--- Exercise brief ---
Extend the news report below about the Davao City posters by writing what comes after its last sentence.

--- Reading text ---
◆ ◆ ◆ ◆ ◆
DAVAO CITY, Philippines – Activists and rights defenders went around the city on Monday to remove posters that tagged them as “human rights violators” and “berdugo” (butchers), which they deemed is a threat to silence their advocacy with the Anti-Terror Act in effect.
The posters tagged a bishop, a doctor-environmentalist, a Lumad school teacher, and five sectoral leaders based in Davao, while a Manila-based child advocate was included as well.
The group also filed a complaint on this matter before the regional office of the Commission on Human Rights (CHR) and the Davao City Police Office.
Responding to their complaint, CHR Region 11 spokesperson Attorney Jacqueline de Guia called this propaganda an irresponsible and illegal act.
“Such irresponsible and illegal act sends a chilling effect on the exercise of freedom of expression and opinion of these progressive individuals and organizations, and threatens their personal security and safety as well,” de Guia said.
The CHR urged local government authorities in Davao City to immediately investigate to find out who is behind these posters. De Guia also said they will also conduct an independent probe.
◆ ◆ ◆ ◆ ◆
--- Data lines ---
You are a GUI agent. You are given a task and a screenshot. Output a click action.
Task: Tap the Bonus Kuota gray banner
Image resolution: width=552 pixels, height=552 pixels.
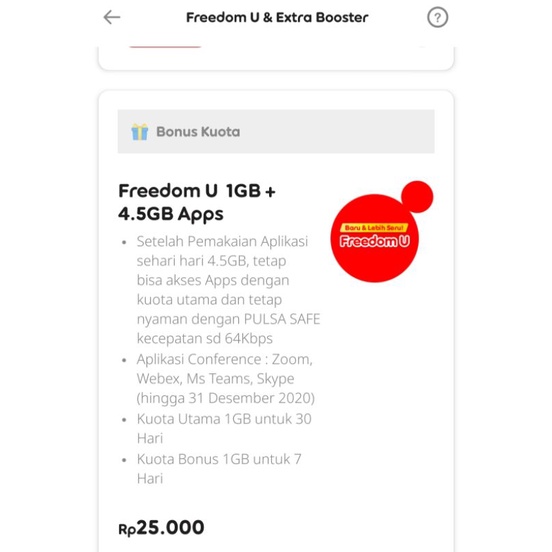click(x=276, y=131)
◆ ◆ ◆ ◆ ◆
--- Written reply ---
More attacks after Anti-Terror Law
The posters tagged Bishop Hamuel Tequis of United Church of Christ in the Philippines (UCCP); Dr. Jean Lindo, Gabriela-Southern Mindanao Chairperson; Meggie Nolasco, executive director of Salugpongan Ta Tanu Igkanogon Community Learning Center; Kharlo Manano, former Secretary General of the children’s rights group Salinlahi based in Manila; Carlo Olalo from Kilusang Mayo Uno Southern Mindanao Region; Tony Salubre and Marites Rafiola of Kilusang Magbubukid ng Pilipinas-SMR; Jong Monzon, Secretary General of the Lumad alliance PASAKA and Jay Apiag, Karapatan-SMR Secretary-General.
Apiag said it is clear to them that elements of the state are behind this attack on him and other rights defenders.
“We can only point squarely to the rabid mercenaries in the state, who have glaring records of attacking activists and rights defenders with lies,” Apiag said.
“It is fact that many of the Facebook pages and Twitter accounts of the police and military habitually post and share such harmful, baseless, malicious attacks on progressive organizations and its leaders and even on journalists and Lumad as ‘terrorists’ or ‘terrorist sympathizers’,” Apiag added.
Karapatan noted that this is the second wave of posters that came out in less than a month after the Anti-Terrorism Act came into effect.
Nolasco warned that the latest vilification campaign “foreshadows more cases of state terrorism” especially with the enactment of the anti-terror law.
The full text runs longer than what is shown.